Fionna draws back her hand, clearly ready to hit me again, but she pulls her punch. Weary, she falls forward, her head resting on the pleather next to my leg, her shoulders shaking with sobs.

"I'm sorry." I stroke her hair gently. "Fi, I...what happened?"

"More than I can understand. Whatever it was, it fucked Gabe up, and since I couldn't get ahold of you either..." She looks up, the tears still streaming down her face, but at least she's able to talk coherently. "I swear to God, I thought you'd died. But then you didn't show up in the Second, and none of us knew what to think..."

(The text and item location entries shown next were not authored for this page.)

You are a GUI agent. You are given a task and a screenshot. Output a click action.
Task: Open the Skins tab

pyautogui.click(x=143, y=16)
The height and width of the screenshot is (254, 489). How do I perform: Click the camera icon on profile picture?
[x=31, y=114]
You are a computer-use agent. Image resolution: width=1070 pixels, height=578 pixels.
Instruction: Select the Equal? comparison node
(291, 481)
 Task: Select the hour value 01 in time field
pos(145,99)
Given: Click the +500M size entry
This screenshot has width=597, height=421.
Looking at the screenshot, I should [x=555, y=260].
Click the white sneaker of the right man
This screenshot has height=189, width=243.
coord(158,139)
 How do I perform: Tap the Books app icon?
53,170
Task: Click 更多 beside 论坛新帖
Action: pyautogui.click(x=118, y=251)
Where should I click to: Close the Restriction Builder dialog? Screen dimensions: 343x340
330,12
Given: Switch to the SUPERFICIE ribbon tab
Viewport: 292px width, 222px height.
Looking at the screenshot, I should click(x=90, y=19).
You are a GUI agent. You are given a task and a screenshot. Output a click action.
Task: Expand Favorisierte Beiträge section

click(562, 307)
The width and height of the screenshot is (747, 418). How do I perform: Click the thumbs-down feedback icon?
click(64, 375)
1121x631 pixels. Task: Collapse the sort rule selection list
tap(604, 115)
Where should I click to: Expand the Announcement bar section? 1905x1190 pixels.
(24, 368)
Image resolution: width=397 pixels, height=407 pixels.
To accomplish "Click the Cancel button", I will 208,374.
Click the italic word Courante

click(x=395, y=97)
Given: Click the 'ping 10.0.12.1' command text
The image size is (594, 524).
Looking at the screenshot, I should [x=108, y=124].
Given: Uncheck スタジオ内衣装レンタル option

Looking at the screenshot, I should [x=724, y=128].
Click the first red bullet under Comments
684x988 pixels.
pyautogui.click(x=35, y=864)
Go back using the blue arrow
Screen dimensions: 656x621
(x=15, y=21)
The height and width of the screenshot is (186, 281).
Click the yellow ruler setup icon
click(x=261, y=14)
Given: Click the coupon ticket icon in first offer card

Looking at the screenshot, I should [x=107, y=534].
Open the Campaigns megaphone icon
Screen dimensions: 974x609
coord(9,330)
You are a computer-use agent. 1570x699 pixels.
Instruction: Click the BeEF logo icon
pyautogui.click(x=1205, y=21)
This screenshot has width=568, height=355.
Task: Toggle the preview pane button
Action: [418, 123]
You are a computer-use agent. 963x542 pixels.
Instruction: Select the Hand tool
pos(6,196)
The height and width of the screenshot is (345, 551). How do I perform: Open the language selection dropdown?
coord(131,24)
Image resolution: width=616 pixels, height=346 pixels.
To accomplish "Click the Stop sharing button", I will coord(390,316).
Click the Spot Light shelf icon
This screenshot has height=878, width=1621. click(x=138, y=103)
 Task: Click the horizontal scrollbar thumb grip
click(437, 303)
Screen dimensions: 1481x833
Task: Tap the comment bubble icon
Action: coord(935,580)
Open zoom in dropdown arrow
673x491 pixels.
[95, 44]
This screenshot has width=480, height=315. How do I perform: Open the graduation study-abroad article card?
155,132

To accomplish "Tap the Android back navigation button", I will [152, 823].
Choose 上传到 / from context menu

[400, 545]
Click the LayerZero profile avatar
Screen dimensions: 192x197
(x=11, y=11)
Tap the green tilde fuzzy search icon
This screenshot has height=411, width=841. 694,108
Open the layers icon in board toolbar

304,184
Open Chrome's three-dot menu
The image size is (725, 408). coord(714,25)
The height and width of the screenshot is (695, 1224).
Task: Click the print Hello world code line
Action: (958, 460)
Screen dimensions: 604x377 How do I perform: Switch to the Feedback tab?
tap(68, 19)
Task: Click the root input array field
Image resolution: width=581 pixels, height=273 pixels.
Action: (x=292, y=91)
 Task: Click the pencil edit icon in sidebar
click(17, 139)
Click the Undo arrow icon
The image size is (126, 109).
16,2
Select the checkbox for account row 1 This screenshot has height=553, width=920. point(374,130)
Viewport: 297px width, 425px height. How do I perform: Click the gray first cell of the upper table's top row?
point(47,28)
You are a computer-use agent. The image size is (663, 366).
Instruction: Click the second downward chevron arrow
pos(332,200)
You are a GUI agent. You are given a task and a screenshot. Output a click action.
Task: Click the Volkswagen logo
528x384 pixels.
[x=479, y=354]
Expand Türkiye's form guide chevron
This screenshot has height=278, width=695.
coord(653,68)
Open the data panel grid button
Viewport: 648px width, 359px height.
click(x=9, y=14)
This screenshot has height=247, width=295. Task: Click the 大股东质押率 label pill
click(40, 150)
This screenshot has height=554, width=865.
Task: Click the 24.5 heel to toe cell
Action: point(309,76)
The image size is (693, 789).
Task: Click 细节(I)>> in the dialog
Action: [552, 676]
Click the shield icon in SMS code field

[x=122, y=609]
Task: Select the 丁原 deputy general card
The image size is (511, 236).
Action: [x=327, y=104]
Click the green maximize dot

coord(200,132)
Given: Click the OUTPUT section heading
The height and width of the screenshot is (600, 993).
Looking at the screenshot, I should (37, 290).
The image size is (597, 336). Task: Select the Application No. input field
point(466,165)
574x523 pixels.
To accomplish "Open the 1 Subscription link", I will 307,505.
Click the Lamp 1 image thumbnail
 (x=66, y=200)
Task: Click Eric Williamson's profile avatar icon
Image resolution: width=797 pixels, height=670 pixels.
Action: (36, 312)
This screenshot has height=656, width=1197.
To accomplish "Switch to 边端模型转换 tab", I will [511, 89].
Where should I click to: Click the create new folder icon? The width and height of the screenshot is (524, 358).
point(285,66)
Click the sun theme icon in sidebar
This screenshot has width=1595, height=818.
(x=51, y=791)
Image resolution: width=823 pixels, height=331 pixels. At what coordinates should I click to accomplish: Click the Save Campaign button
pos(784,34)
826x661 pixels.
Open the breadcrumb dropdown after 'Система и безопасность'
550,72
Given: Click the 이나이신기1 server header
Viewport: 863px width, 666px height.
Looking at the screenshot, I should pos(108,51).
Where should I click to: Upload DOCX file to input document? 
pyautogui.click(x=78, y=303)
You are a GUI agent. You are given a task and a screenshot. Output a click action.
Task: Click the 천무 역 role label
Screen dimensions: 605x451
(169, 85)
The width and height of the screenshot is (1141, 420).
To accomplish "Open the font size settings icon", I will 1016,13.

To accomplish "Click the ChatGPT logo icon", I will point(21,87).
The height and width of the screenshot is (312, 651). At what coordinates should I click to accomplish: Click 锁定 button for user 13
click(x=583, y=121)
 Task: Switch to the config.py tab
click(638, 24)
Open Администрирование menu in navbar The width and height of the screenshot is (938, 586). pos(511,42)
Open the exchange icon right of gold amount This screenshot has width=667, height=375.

"Why'd you think I was dead?" I ask. "I mean, I came close once or twice, but still..."

She looks daggers at me all over again, her tears hardening to chips of ice in her eyes. I'm normally able to look in her eyes like I am with very few people, but not now. Not when she looks ready to hit me again. She's been picking up Gabe's attitude re: my emotional health. And ungrateful as it is, I find myself wondering why.

"So you dreamed up a club, you dreamed up all the lights and the shitty music..." Fionna mutters to herself. "Don't tell me you also dreamed yourself up drugs."

"Like what?"

"Ecstasy? Ritalin?"

"No, knowing me, I'd have aerosolized anti-anxiety pills and gotten high off that shit."

She finally gets back onto the couch, leaning against me. "Only do that in the proper dosage."

"Speaking from experience?"

"Not mine, but...there was an outbreak of OD's at Castledown a few years back. During exam time." Her head falls on my shoulder, allowing the streaks from her tears to dampen my hoodie. I almost feel them soaking down through my T-shirt. And my skin. I know they can't possibly reach through that many layers, but maybe by a combination of my water powers, and my feelings for Fionna...romantic feelings I haven't had for her for months, and yet they're making another comeback because my heart is a greedy bastard that wants what it can't have. I'm so confused - here I am getting occasionally sexual with Kelly, and I almost want to say I still love Fionna more. And they say sex is supposed to be the highest form of love, but obviously not. Even though, yes, I would have sex with Fionna if she asked.

Hey, I'm only seventeen. I'm not supposed to have all the answers yet.

"So what's going on out in the real world?" I ask after we've both spent a long moment observing the dancing clubbers. Unlike us, everyone's here for a fancy dress party. In easy visual range, there's an Elvis, a Teddy Sharpe and Bennett Caldwell (one day I'll convince my lady love to join me in this couples cosplay), and a pair of lobsters. Why not? And us, we're in our street clothes, but each with our own little twist to liven things up. She's got her hair mostly tied up in a bun, but with long, wavy ringlets dyed sparkly red. And me, I'm copying one of my favorite Guitar Hero outfits - the Well Protected pants, the ones with the spiky codpiece.